Он жестом показал на кресла, и Элла неохотно села. Положила пистолет обратно в сумочку и взяла предложенный бокал.
— Ну? Так почему я не должна вас убивать?
— Потому что в этом нет смысла, — сказал Бруно и сделал глоток. — Я могу понять, почему тебе хотелось смерти Новаковича. Да, Лукас рассказал мне и об этом: ведь именно он нажимал на спусковой крючок. Ты хотела, чтобы Новакович был мертв, потому что бедняга поступил слишком профессионально: не передумал, увидев твою семью. Я также могу понять, почему ты хочешь убить человека, который сделал заказ. Это достаточно справедливо. А я… я всего лишь посредник. Мое преступление — свести людей, которые хотят убить, с людьми, которые в состоянии это сделать. Я не думал плохо о твоей семье — я вообще о ней не думал.
— Не понимаю, в чем вы хотите меня убедить.
Бруно улыбнулся:
— Мне было бы легче объясниться по-немецки.
— Вы немец? Я думала, венгр.
Она разозлилась на себя за вопрос: ей не нужны детали.
— Нет. Я сам из-под Дрездена, с востока. Это жена моя была венгеркой.
— Лукас сказал, что она умерла молодой.
— Она не умерла, ее убили. Летом семьдесят седьмого. За одно лето трех женщин изнасиловали и задушили. Она была второй. Убийцу так и не нашли, но когда лето кончилось, нападения прекратились. — Бродски сделал большой глоток. — Да, я понимаю, почему ты хочешь, чтобы меня не стало. В то лето я тоже желал, чтобы все были мертвы. Мне хотелось убивать полицейских за то, что они бездействуют. Хотелось убивать людей за то, что они счастливы… Я не мог добиться того, чего хотел больше всего: чтобы убийца был мертв.
— Мне очень жаль, — сказала Элла и попробовала вино.
— Ты все еще не знаешь, как тебе повезло. Ты обязательно найдешь своего убийцу. Все получится — у тебя есть Лукас.
Элле стало неловко, что имя Лукаса упоминают в таком контексте.
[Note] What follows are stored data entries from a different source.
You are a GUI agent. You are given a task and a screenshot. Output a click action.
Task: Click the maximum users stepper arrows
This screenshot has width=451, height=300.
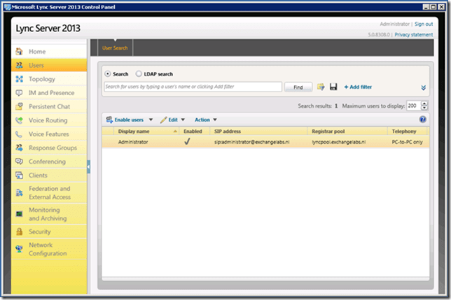click(423, 106)
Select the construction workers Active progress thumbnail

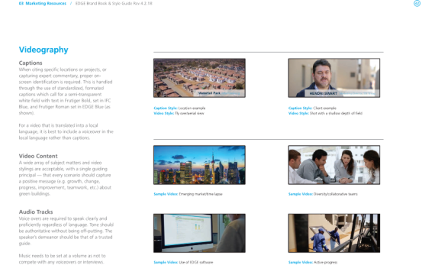tap(334, 233)
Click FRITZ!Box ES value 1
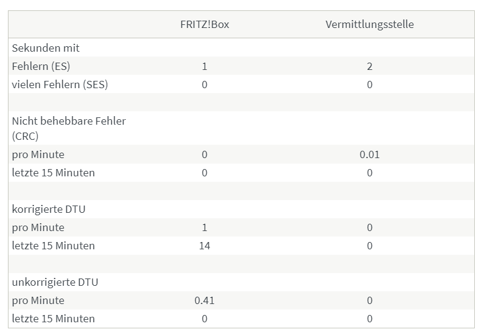 tap(204, 66)
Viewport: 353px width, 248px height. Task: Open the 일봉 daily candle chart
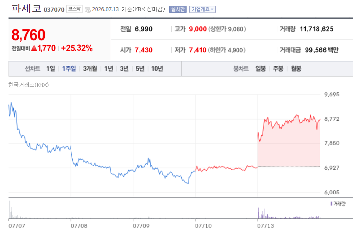(261, 68)
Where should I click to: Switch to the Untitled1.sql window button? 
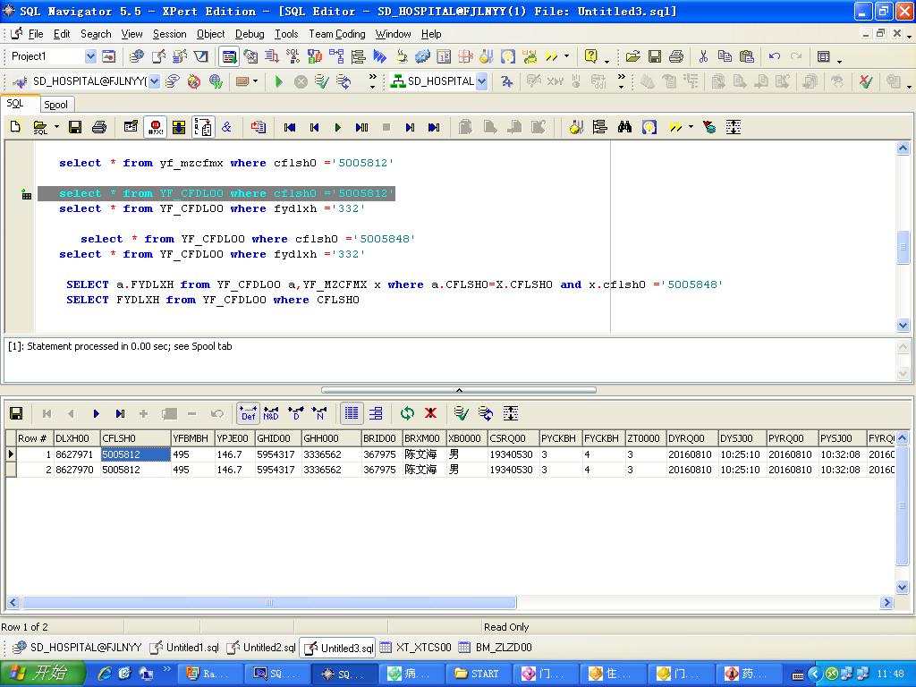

Он — единственный человек, на которого она может положиться, и ведь он помог ей дважды. Плохо, что теперь Лукас будет смотреть на нее другими глазами — после того как она его обманула и пришла сюда с оружием. Впрочем, вполне вероятно, что это может и поднять ее рейтинг: ведь не исключено, что Лукас, со своим перекошенным взглядом на мир, принимает ложь за добродетель.
— Вы давно знаете Лукаса?
Бродски пожал плечами:
— Думаю, дольше, чем кто-либо другой. Пожалуй, достаточно давно, чтобы быть его другом.
— Расскажите мне о нем.
Бруно допил вино и налил себе еще.
— Что я могу рассказать о Лукасе? Во-первых, пусть тебя не обманывает его акцент. Он не англичанин, он родезиец.
— Кто?..
— Родезиец, — повторил Бродски, будто удивившись ее невежественности. — Родезия. Сегодня эта страна называется Зимбабве. А до 1980 года была Родезией. Он именно оттуда. О своей жизни там он не распространяется. Еще одно: Лукас обычно утверждает, что не говорит на других языках. Так вот, это вранье. Он говорит на одном из африканских диалектов, и довольно неплохо. — Бруно усмехнулся.
— Ты не знала? Иногда Лукас ради шутки разговаривает на нем, когда напьется. Еще немного владеет африкаанс. Лукас уехал из Родезии совсем молодым, до предоставления ей независимости. Южная Африка, Намибия, Ангола. Думаю, ему было двадцать три года, когда он приехал в Европу, но у него уже имелась репутация. Мне нравилось работать с ним. Лукас был хорош. Готов убить кого угодно. Он убил бы твоего брата. Убил бы и тебя.